TASKS FOR THIS EXERCISE:
[1] Answer these from the forum thread on simultaneity:
(a) According to the thread's first line, why don't they agree on the order?
(b) Which case does Einstein's gedanken correspond to?
(c) Which case does it correspond to when the moving observer is made stationary?
[2] In the forum thread on simultaneity, list every word written entirely in capital letters in the paragraph that begins "Einstein's Gedanken right?"
___ SOURCE PASSAGE
They don't agree on the order because the two events are separated by distance.
I told you you weren't reading my posts.

 

[wespe]

Einstein's Gedanken right? observer moving FROM the center of the light points AT THE INSTANT that lights are fired simultaneously in the stationary frame. Make that observer stationary. Lights are STILL fired in the first instant of the experiment when the distance between observers and is equal on both sides, light does not move with sources (in this case lightning doesn't leave a "source" to move with anyways). observer does not move either. midpoint DOES move.
conclusion? observer receives light simultaneously.

Einstein's gedanken corresponds to your case#3. The moving observer does not see the lightenings at the same time (since they occurred simultaneously in the stationary frame, they can't have occurred simultaneously in the train frame). I am 100% sure this is SR's prediction. Plus, if he saw them at the same time, there would be a paradox, because the non-moving midpoint observer sees them at the same time at another point in space.

But if you make the moving observer stationary, of course he sees the lightenings at the same time, because he would be in the stationary frame now. That would correspond to case#1.
______
___ LISTING
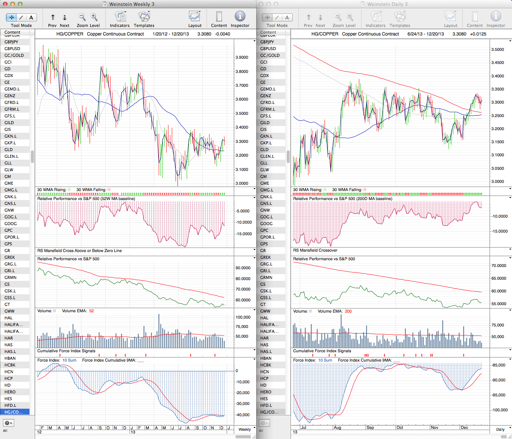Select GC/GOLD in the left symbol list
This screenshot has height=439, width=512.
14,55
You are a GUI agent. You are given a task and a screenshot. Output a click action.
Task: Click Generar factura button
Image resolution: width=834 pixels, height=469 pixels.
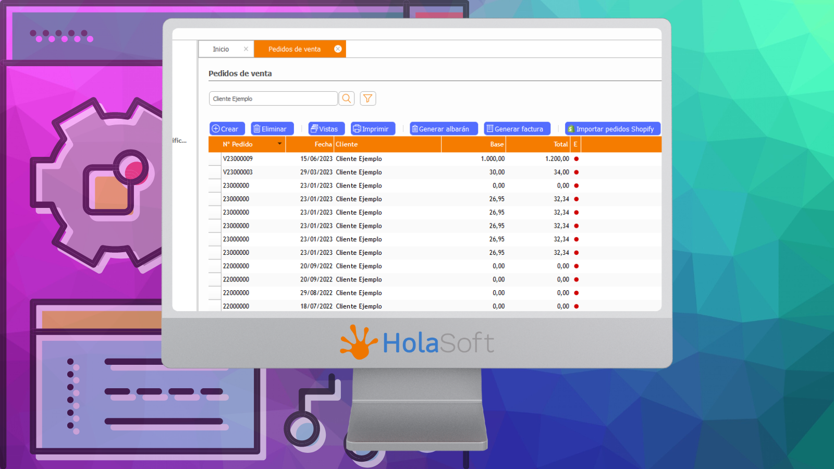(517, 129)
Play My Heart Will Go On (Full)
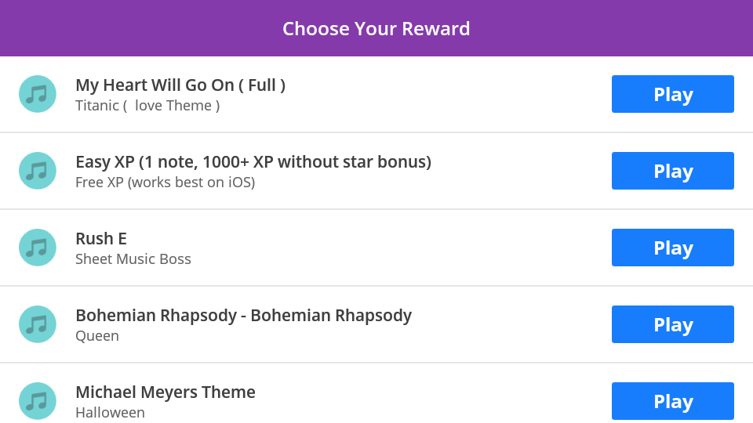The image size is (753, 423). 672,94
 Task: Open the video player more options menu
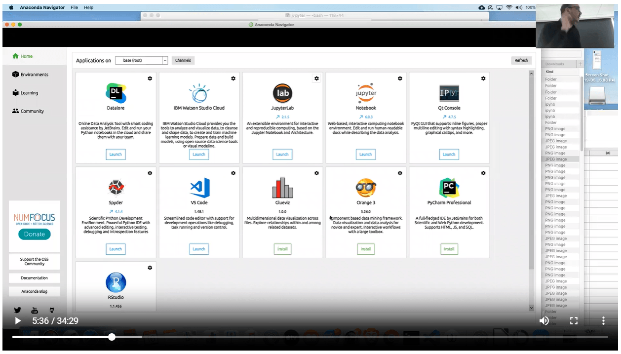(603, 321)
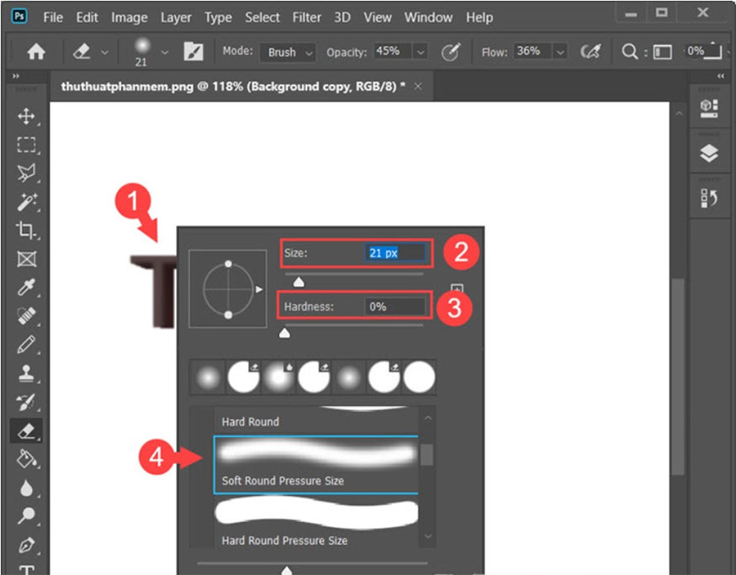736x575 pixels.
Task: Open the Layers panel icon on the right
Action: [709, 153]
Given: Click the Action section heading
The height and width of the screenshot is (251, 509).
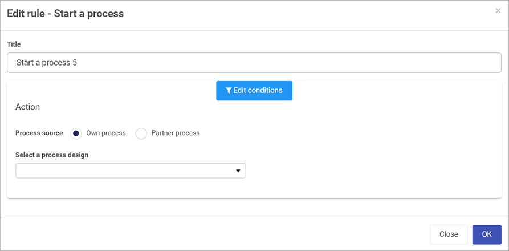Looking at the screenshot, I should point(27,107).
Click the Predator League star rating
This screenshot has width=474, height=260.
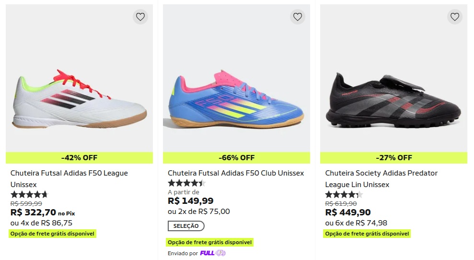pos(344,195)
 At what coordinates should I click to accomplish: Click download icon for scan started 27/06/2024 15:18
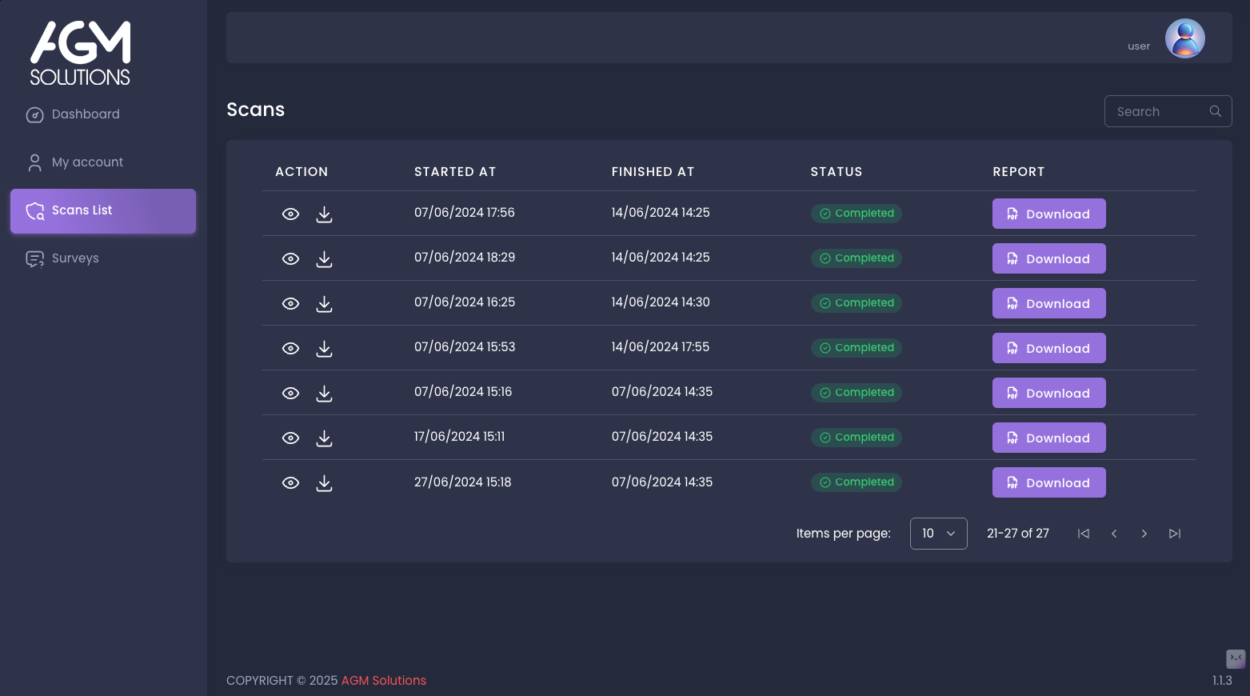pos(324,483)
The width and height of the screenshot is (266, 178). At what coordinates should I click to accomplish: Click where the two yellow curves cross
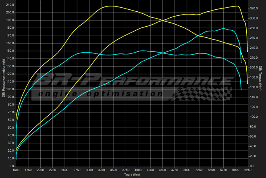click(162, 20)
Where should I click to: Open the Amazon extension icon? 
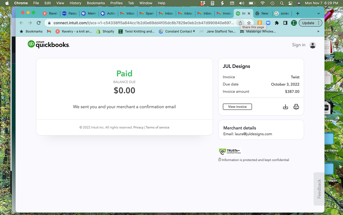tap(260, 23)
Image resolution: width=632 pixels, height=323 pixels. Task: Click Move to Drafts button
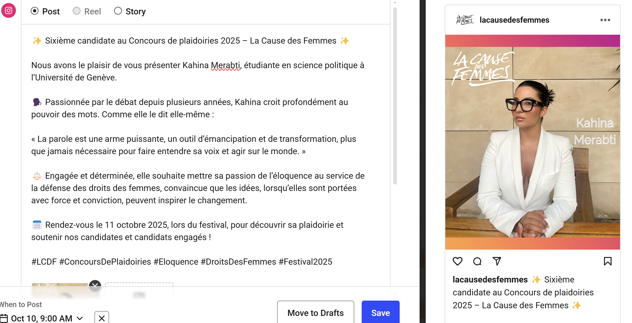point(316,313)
______
TASK RESULTS:
[1]
(a) Because the two events are separated by distance.
(b) Case #3.
(c) Case #1.

[2] FROM, AT, THE, INSTANT, STILL, DOES